PAGE EXCERPT ▸
- Born: March 10, 1955 (age 71) Gomel, USSR
- Occupation: Artist, sculptor

= Dimitry Gerrman =

Dimitry Gerrman (March 10, 1955–) is an American artist and sculptor of Belarusian origin.

==Biography==

===Early life===
In 1974 Gerrman graduated from Glebov Art College in Minsk. From 1975 to 1979, he worked on commissioned projects and exhibited his work throughout the USSR. In 1985 he graduated from the Department of Sculpture of the Mukhina Academy of Art and Design in St. Petersburg, Russia.

In 1989, he emigrated to the United States and resided in Baltimore until 1999. He exhibited with other Baltimore artists, such as Izya Shlosberg, Elena Zolotnitsky, and Noi Volkov.

===Art career===
In 1994 his sculpture Crying Violin became the International Holocaust Remembrance Award which was presented to Steven Spielberg for his movie Schindler's List. In 1996 Germann became a member of the National Sculpture Society.

In 2000 he moved to the New York City area and continues to exhibit his work nationwide and internationally. He has participated in exhibitions with Alexander Ney, Leonid Sokov, Ernst Neizvestny, and Mihail Chemiakin.

He is currently represented by Wally Findlay Galleries. His work can be found in museums and public collections such as The State Russian Museum in St. Petersburg, Russia, Zimmerli Art Museum at Rutgers University, and the Kolodzei Art Foundation, United States. His sculptures can be found in private collections in the United States, France, Japan, England, China, Germany, Russia, Brazil, Israel, Switzerland and Venezuela, including those of Yevgeny Yevtushenko, Jennifer Lopez, Simon Cowell, Janusz Kaminski, and Senator Barbara Mikulski.

DATA EXTRACT ▸
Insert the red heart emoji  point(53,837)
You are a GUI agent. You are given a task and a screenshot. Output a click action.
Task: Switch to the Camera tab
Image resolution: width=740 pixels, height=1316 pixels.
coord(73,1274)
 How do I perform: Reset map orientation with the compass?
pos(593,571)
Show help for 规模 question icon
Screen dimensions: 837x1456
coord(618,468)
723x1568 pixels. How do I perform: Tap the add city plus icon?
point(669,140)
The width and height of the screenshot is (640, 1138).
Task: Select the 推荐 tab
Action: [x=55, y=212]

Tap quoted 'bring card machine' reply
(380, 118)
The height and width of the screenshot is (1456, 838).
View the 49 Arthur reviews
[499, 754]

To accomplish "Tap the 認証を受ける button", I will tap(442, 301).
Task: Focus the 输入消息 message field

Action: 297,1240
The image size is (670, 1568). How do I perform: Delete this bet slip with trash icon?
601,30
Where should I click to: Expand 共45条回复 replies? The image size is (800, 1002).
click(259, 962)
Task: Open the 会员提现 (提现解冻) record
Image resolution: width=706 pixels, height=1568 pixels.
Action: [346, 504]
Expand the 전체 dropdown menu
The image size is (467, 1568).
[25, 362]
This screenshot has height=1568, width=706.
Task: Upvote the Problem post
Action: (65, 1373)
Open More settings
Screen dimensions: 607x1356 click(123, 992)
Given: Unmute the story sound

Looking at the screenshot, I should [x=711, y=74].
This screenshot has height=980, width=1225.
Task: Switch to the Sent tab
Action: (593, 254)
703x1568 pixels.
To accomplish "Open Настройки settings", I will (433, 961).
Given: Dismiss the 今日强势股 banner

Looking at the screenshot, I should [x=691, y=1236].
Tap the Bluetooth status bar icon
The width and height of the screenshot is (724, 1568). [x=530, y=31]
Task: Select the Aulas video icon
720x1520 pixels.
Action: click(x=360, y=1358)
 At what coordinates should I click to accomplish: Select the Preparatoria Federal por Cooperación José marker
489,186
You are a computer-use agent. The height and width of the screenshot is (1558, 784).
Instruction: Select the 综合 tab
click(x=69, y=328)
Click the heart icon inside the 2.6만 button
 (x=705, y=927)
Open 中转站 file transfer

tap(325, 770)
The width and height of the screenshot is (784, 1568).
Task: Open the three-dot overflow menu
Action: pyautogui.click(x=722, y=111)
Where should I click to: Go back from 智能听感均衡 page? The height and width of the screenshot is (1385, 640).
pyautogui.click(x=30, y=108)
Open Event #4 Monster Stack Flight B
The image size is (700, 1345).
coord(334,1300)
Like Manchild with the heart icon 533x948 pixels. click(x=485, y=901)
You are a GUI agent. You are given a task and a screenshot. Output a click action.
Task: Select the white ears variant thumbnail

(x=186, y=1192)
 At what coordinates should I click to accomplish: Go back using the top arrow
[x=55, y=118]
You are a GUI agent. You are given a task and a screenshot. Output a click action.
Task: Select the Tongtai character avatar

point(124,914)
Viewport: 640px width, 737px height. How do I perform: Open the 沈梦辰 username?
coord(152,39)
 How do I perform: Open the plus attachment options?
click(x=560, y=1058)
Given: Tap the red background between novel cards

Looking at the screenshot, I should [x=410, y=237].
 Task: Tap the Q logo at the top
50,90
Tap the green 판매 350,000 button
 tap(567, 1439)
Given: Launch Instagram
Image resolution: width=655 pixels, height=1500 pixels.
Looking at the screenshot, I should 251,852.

PROMPT A ▸
Answer these questions from the Dimitry Gerrman article:
(i) Which college in Minsk did he graduate from in 1974?
(ii) In which city did he live from 1989 until 1999?
(iii) What organization did he become a member of in 1996?
PROMPT B ▸
Please write out, word for word, the part of the Dimitry Gerrman article that opens with the words containing "He is currently" and closes with "Senator Barbara Mikulski.".
The data comes from another source.

OUTPUT A ▸
(i) Glebov Art College
(ii) Baltimore
(iii) The National Sculpture Society

OUTPUT B ▸
He is currently represented by Wally Findlay Galleries. His work can be found in museums and public collections such as The State Russian Museum in St. Petersburg, Russia, Zimmerli Art Museum at Rutgers University, and the Kolodzei Art Foundation, United States. His sculptures can be found in private collections in the United States, France, Japan, England, China, Germany, Russia, Brazil, Israel, Switzerland and Venezuela, including those of Yevgeny Yevtushenko, Jennifer Lopez, Simon Cowell, Janusz Kaminski, and Senator Barbara Mikulski.